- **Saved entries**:
= Beginning of Section =
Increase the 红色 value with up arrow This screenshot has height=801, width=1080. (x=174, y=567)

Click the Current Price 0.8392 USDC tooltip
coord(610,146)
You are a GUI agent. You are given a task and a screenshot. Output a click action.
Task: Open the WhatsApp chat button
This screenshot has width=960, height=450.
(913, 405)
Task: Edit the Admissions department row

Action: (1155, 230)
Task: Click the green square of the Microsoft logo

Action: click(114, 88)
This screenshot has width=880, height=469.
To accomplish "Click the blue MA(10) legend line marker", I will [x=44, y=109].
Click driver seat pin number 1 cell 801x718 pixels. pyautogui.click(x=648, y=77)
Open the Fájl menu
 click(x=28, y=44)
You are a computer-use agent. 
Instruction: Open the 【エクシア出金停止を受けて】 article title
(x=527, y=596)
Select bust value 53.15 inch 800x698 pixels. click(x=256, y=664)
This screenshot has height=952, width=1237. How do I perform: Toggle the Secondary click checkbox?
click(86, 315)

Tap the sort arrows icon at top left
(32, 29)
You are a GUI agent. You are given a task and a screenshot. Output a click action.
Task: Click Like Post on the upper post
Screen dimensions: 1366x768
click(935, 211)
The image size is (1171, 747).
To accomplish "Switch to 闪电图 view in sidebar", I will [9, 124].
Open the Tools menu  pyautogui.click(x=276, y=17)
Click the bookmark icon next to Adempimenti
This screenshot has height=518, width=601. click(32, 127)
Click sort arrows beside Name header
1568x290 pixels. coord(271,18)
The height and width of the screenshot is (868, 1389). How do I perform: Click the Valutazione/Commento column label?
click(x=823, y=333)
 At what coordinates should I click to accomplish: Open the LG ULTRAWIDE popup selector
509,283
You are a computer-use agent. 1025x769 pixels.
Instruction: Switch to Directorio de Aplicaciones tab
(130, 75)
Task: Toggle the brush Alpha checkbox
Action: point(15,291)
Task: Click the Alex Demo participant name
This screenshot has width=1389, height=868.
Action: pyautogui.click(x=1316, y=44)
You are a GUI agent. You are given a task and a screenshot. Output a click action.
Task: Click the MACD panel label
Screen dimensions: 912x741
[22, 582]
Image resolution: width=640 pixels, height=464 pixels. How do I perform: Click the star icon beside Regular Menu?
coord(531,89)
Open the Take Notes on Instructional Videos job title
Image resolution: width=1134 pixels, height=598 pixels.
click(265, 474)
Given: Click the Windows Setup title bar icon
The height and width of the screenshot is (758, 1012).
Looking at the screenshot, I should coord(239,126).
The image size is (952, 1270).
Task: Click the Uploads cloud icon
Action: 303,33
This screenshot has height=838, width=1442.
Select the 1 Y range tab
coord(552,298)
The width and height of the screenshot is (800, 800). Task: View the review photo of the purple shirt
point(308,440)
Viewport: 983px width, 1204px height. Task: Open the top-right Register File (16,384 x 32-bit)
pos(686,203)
= End of Section =
- **Required action**:
Only lines of the data holding the word "value" go in the answer. Please copy each of them.

- **Expected answer**:
Increase the 红色 value with up arrow This screenshot has height=801, width=1080. (x=174, y=567)
Select bust value 53.15 inch 800x698 pixels. click(x=256, y=664)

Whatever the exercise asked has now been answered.